Reputation: 307
I have implement matrix class using two dimensional vectors in C++ (vector<vector<float>>()
). I now want to optimize the code using GPGPU using openCL. But i am runing in to problems every miniute. So Please help me and give me so tips to do this.
My requirements are follows
One of my code segments to do this as follows, here in my kernal I try to add 10 to every element.
But output shows that it only change the values in frist vector[0][n] elemets.
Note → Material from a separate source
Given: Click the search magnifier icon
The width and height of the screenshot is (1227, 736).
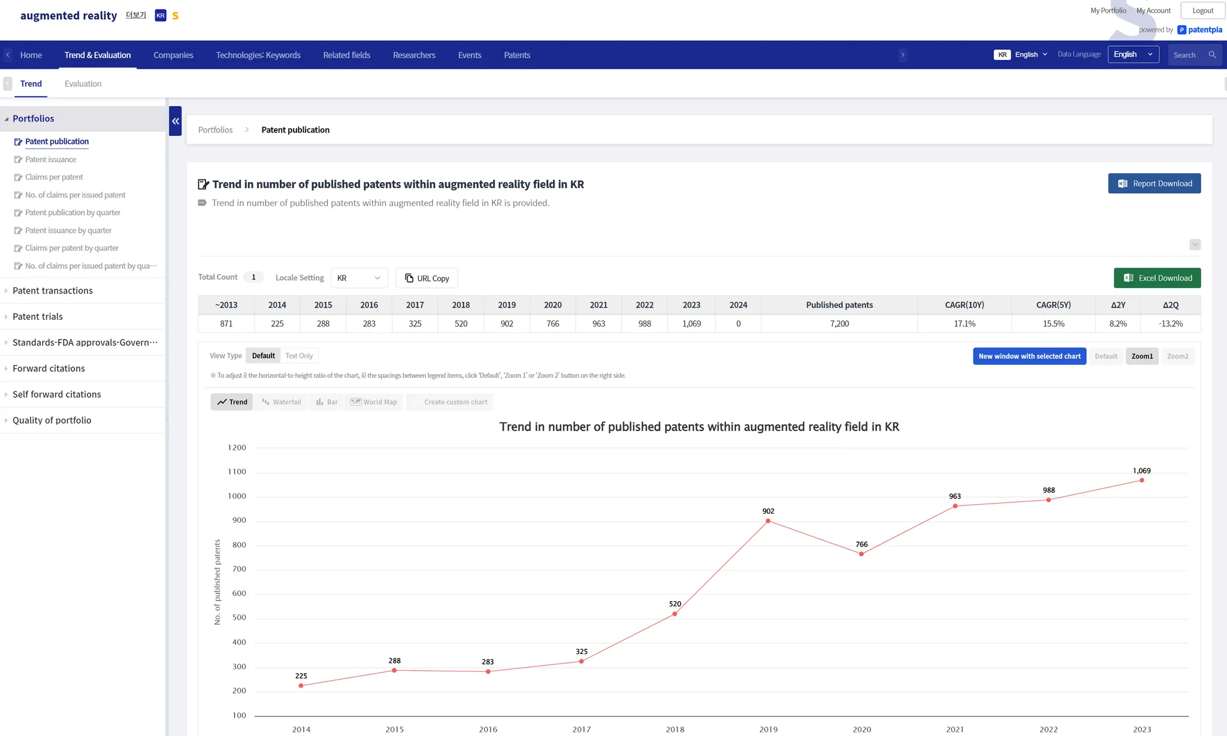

This is the segment in my host program....
int in_vec_size = 100;
int out_vec_size = 100;
vector<vector<float>> in_vec(10,vector<float>(10));
vector<vector<float>> out_vec(10, vector<float>(10));
int k = 0;
//initialize the input vec
for (int i=0; i < 10;i++)
{
for (int j = 0; j < 10;j++)
{
in_vec[i][j] = k++;
out_vec[i][j] = 0;
}
}
//creating bufferes
cl::Buffer inBuff(context, CL_MEM_READ_ONLY | CL_MEM_COPY_HOST_PTR, in_vec_size*4, &in_vec[0][0]);
cl::Buffer outBuff(context, CL_MEM_WRITE_ONLY, out_vec_size*4, NULL);
//set kernal args
kernal.setArg(0, inBuff);
kernal.setArg(1, outBuff);
kernal.setArg(2, in_vec_size);
cl::CommandQueue queue(context, devices_gpu[0]);
queue.enqueueTask(kernal);
queue.enqueueWriteBuffer(inBuff, CL_TRUE, 0, in_vec_size*4, &in_vec[0][0]);
queue.enqueueReadBuffer(outBuff, CL_TRUE, 0, out_vec_size*4, &out_vec[0][0]);
for (int i = 0; i < 10; i++)
{
for (int j = 0; j < 10; j++)
{
cout << out_vec[i][j] << endl;
}
}
__kernel void add(__global float*in,__global float*out,int x)
{
// i=get_global_id(0);
for(int i=0;i<x;i++)
{
out[i] = in[i]+10;
}
}
Upvotes: 0
Views: 1369
Reputation: 1814
You're using multdimensonal vector.
It means, that outer vector contains inner vectors in continuous fashion. But content is a class, not a plain data. So, data, which you initialize OpenCL memory objects with, isn't continuous. You initialize cl_mem with insides of vector class implementation data, not matrix data.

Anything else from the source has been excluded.